On a tous succombé au moins une fois à un dentifrice au charbon, ventant une blancheur de l’émail ou à un sel de bain permettant de trouver la paix intérieure, soulager les douleurs menstruelles ou bien l’anxiété. (Je reçois presque le même genre de promesse tous les mois dans ma boîte aux lettres). En prenant simplement le rayon des masques pour le visage, on découvre rapidement que, au-delà de l’or qui serait une véritable fontaine de jouvence à prix exorbitant, la nouvelle tendance est aux masques et autres produits cosmétiques à… la bave d’escargot ! Arrêtons-nous là deux minutes. Depuis la nuit des temps, les humains utilisent ce qu’ils trouvent dans la nature pour guérir nos maux, mais que nous promet la bave d’escargot vendu comme un secret venu d’Asie, aux vertus révolutionnaires. Certes, les gastéropodes, au-delà de leur qualité gustative, sont connus pour leur mucus et ses qualités curatives, utilisées dans de nombreux produits pharmaceutiques. Mais cela fait longtemps qu’au lieu de devoir faire dégorger cent litres de mucus pour cent grammes de crème révolutionnaire, la science a synthétisé ces composés chimiques, plutôt pratique et évitant l’extinction des escargots de notre planète. La bave d’escargot n’est qu’un exemple révélateur de la tendance, la perte de confiance dans la médecine dite allopathique, dans la science en général.
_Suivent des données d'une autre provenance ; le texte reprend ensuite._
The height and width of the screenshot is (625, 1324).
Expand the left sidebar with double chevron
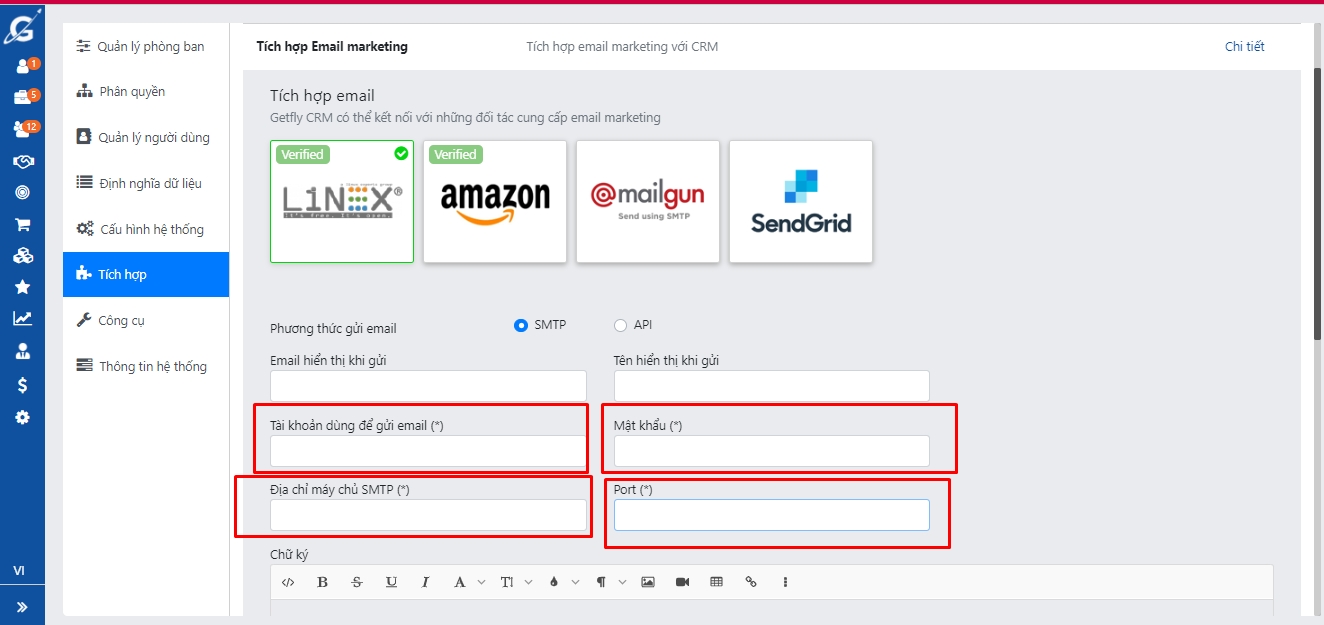click(x=22, y=607)
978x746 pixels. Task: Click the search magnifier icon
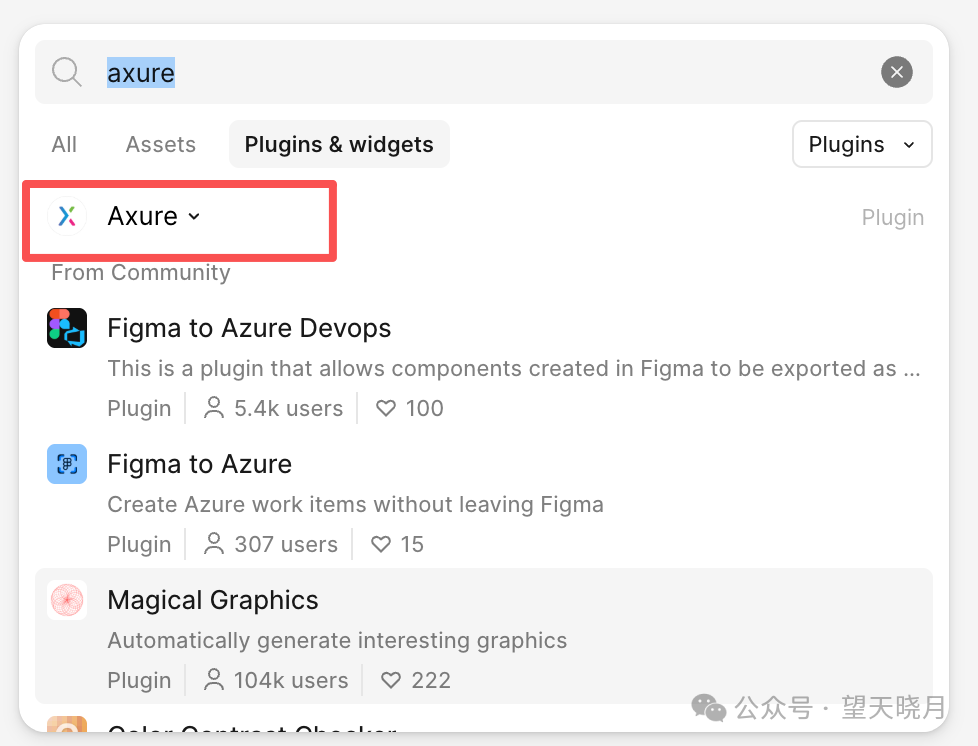pos(67,72)
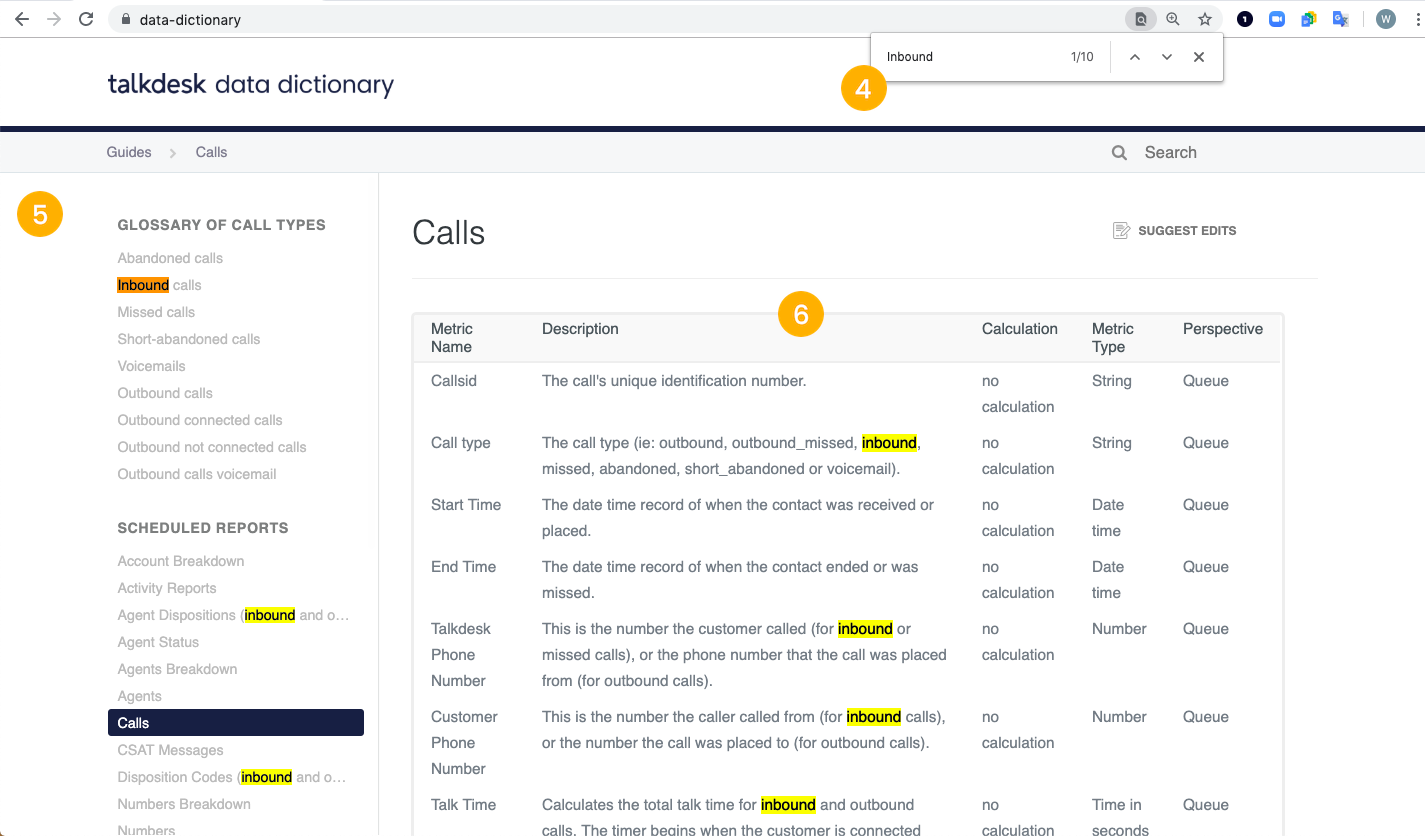Close the Inbound find bar
1425x836 pixels.
[x=1198, y=57]
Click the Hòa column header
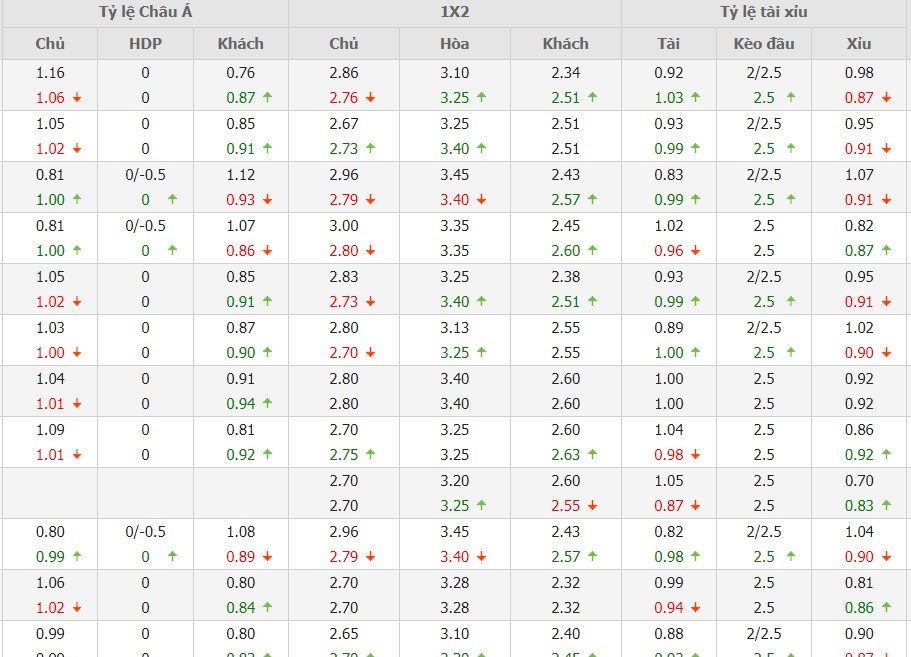Screen dimensions: 911x657 pos(454,44)
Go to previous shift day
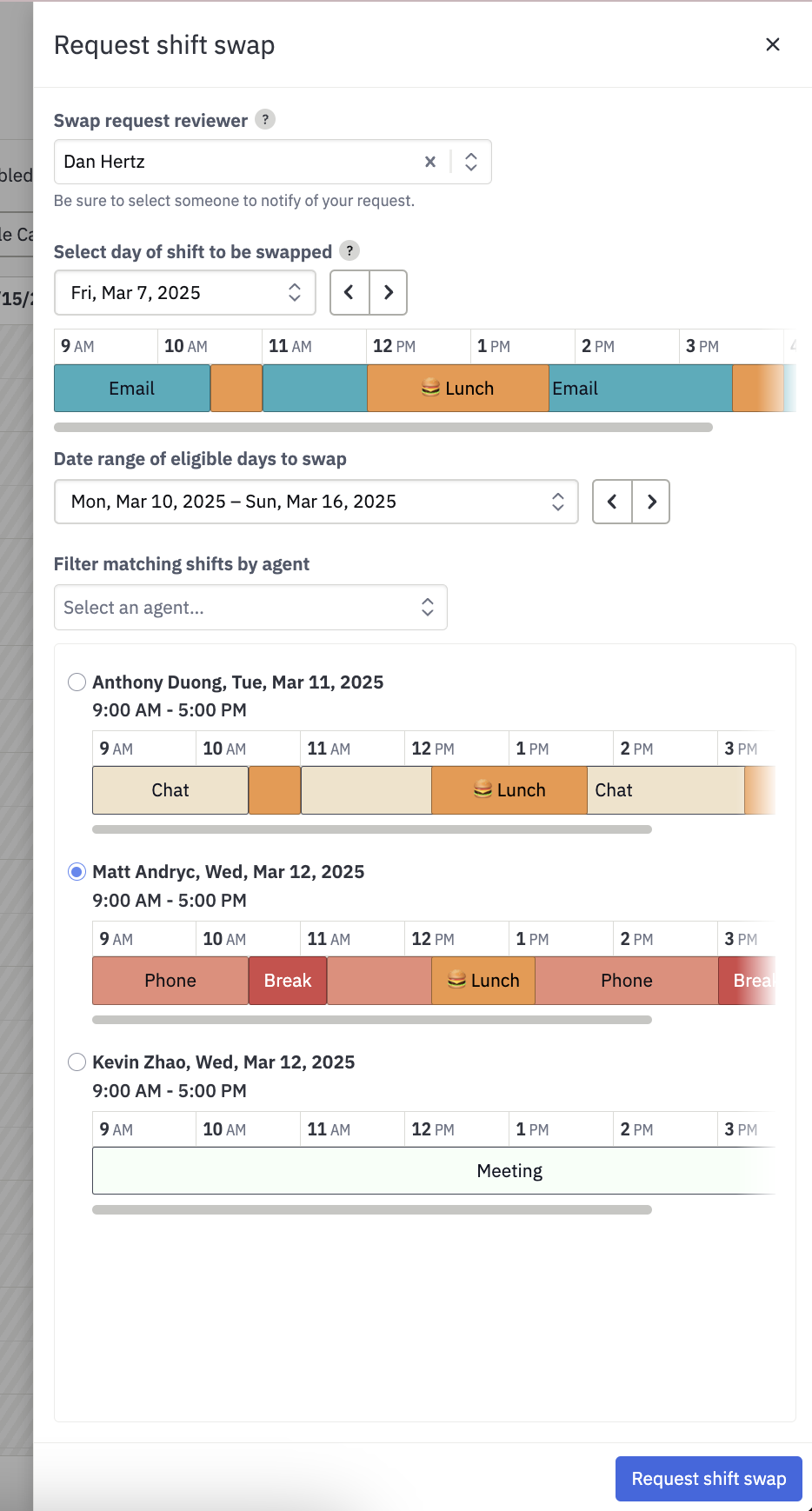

Ce n’est pas qu’il n’existe pas de preuves scientifiques pour certains produits dits « naturels » ou « holistiques », c’est juste qu’ils sont utilisés depuis bien longtemps par la médecine, pharmacie et soins traditionnels sans en faire de la publicité outrancière. Pour beaucoup, on ne va pas se mentir, il n’y a aucun effet avéré, voire même des effets néfastes sur la santé. Petit tour d’horizon : le dentifrice au charbon n’a pas d’effet plus blanchissant qu’aucun autre et risque de compromettre l’émail, l’or n’a aucun effet anti-âge mais risque de boucher les pores de la peau, les thés « détox » sont pour la plupart (au mieux) diurétiques et peuvent entraîner déshydratation et des déséquilibres, les huiles essentielles promettant de soulager tous les maux possibles et imaginables peuvent entraîner des irritations, nausées, convulsions, affections pulmonaires si elles ne sont pas correctement utilisées. La liste est longue des promesses les plus folles tenues par des moyens complètement irrationnels, oui on pense à Kim Kardashian et son « vampire facial lift » (pour les ignorants, allez-vous renseigner en ligne, ça vaut le détour). Ce phénomène de société est tout de même extrêmement révélateur de ce violent désir de prendre le contrôle de son corps, de son image, le plus rapidement possible, de choisir l’appel du « naturel » en opposition à l’allopathie qui nous ment depuis trop longtemps puisqu’elle ne nous donne toujours pas accès à la vie éternelle, éternellement jeunes. Évidemment c’est un reflet d’une société où l’individu et la consommation sont rois, où la publicité nous vend que nous pouvons reprendre nos droits, nous rendant enfin maîtres de nous-mêmes, mais seulement en apparence et sans garanti sur l’efficacité de la bave d’escargot. La publicité et le marketing ont fait de Moi le Roi, sans que le Moi réellement libre de son choix, que demande le peuple ?.